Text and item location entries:
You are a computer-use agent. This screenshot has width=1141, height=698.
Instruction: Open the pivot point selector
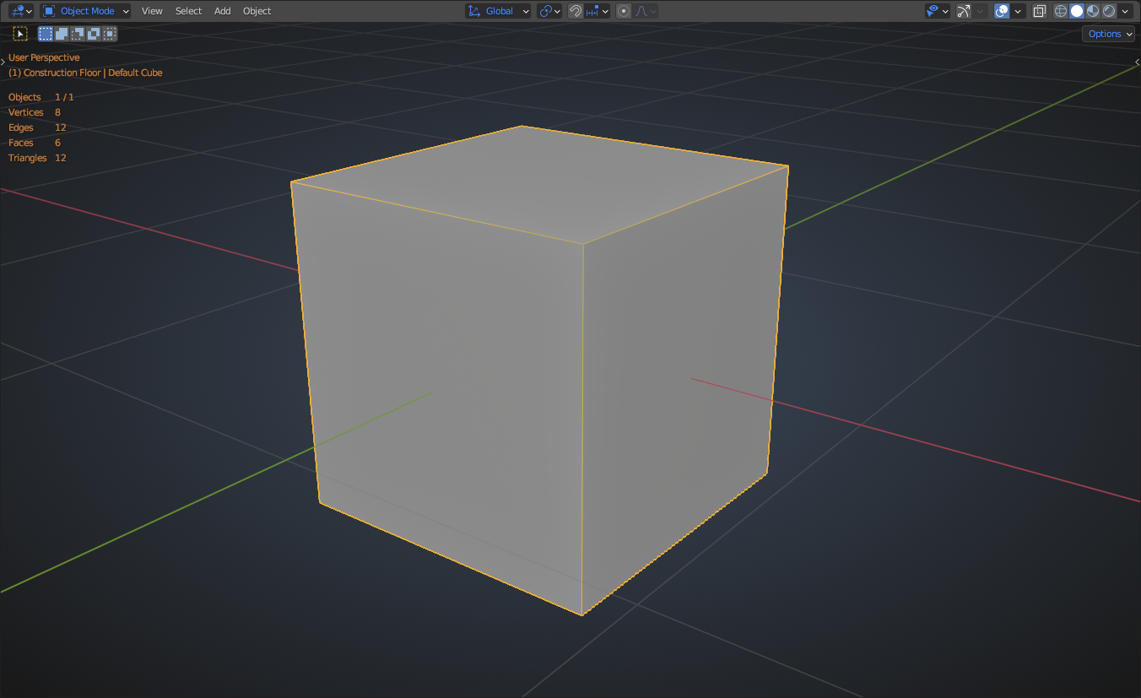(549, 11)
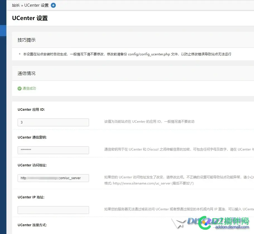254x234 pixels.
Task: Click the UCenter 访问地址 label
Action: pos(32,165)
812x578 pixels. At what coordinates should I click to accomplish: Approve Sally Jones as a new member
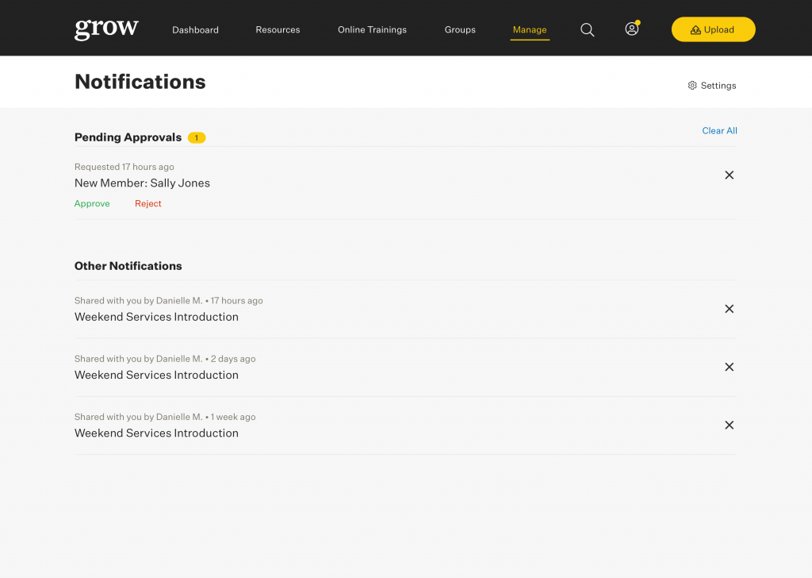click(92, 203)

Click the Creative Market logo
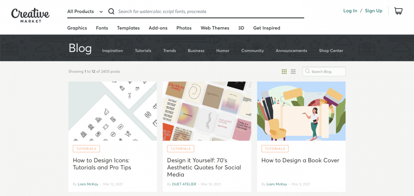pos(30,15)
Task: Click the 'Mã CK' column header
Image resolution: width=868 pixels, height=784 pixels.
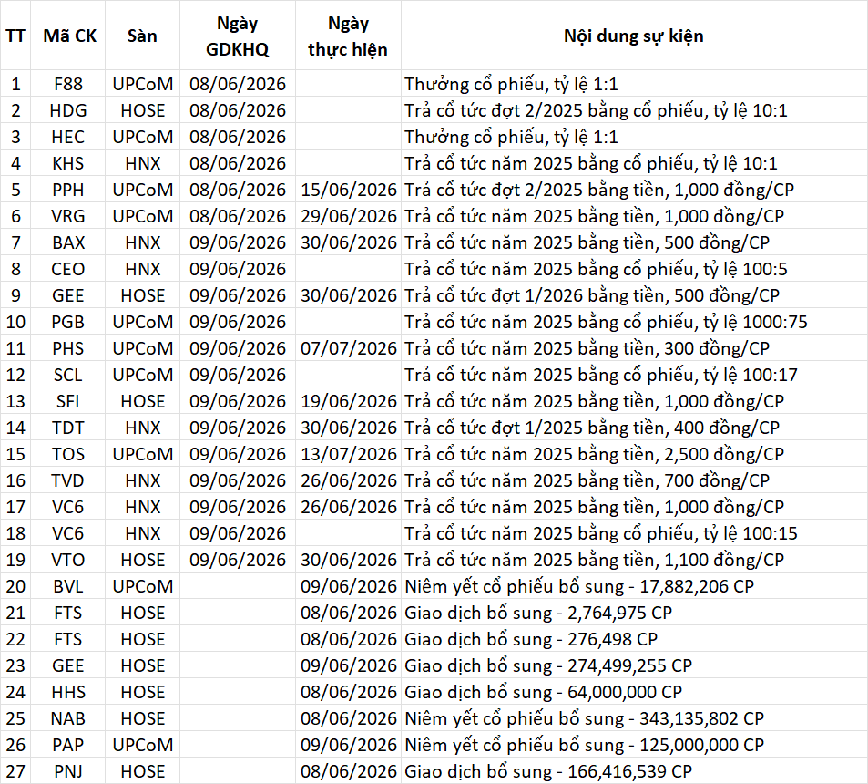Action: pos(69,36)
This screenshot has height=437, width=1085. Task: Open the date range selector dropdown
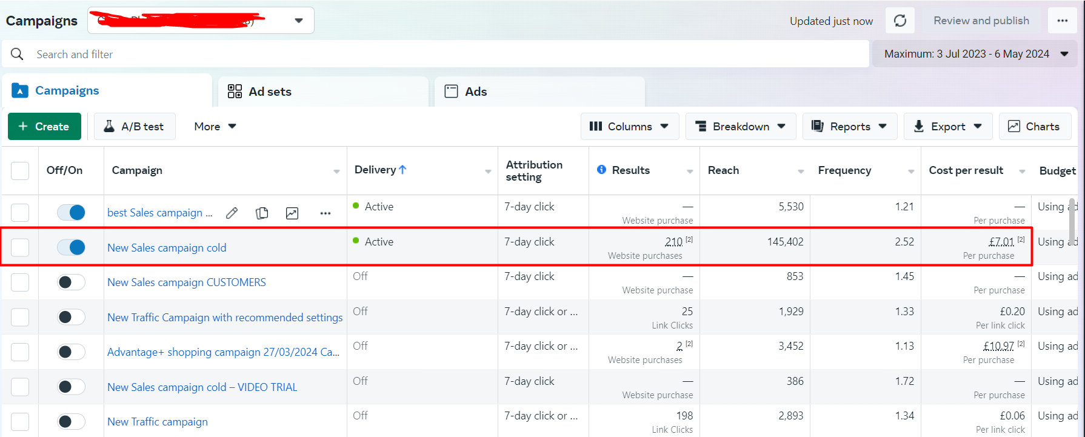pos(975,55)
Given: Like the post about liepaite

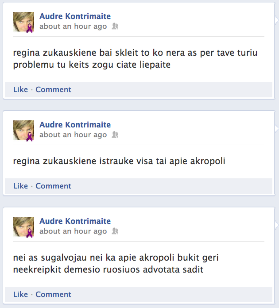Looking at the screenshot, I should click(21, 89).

--

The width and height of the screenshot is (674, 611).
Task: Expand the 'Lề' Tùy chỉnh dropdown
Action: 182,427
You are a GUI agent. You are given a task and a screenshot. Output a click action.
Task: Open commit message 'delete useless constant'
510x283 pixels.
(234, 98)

* * *

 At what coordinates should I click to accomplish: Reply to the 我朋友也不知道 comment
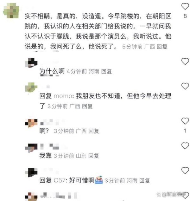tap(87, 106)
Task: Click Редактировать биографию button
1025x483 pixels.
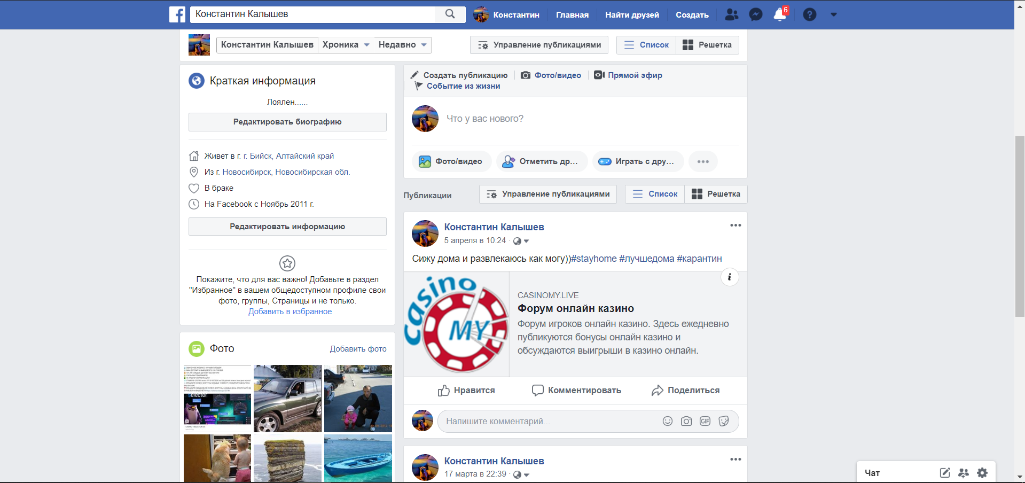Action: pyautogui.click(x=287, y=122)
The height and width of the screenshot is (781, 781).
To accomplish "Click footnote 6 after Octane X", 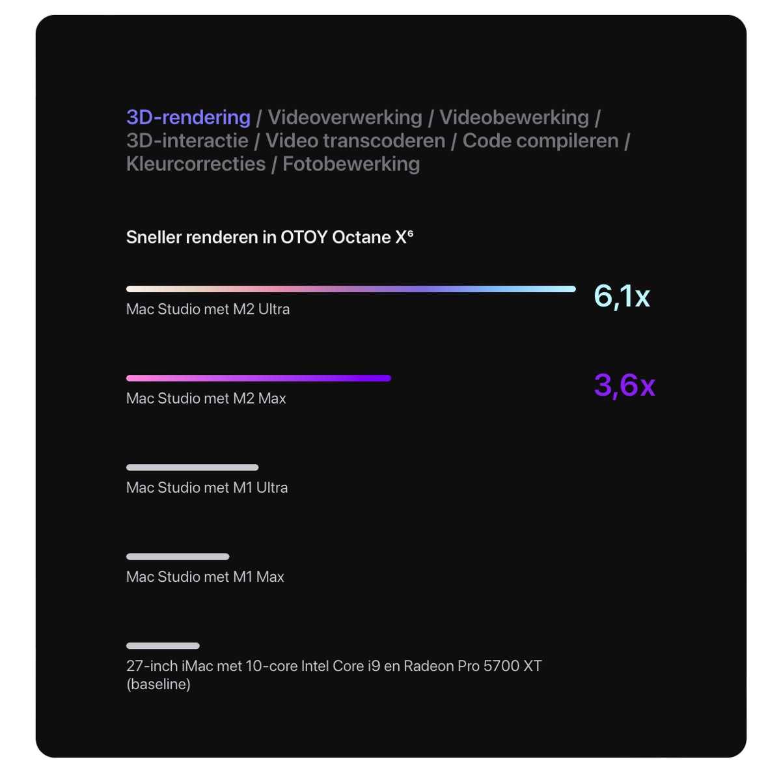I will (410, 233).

DIRECTIVE: Reproduce the lines of the listing between the line holding "You are a computer-use" and the line holding "Looking at the", inclusive, character for character. Omit the pictures from your answer.

SOLUTION:
You are a computer-use agent. This screenshot has width=1141, height=698.
Instruction: Open the pivot point selector
(549, 11)
254x234 pixels.
Task: Click the UCenter 访问地址 label
Action: pos(32,165)
812x578 pixels. At what coordinates should I click to accomplish: Approve Sally Jones as a new member
click(92, 203)

Click the Creative Market logo
pos(30,15)
Task: Click the 'Mã CK' column header
Image resolution: width=868 pixels, height=784 pixels.
Action: pos(69,36)
This screenshot has height=437, width=1085. Task: Open the date range selector dropdown
pos(975,55)
Given: Like the post about liepaite

Looking at the screenshot, I should click(21, 89).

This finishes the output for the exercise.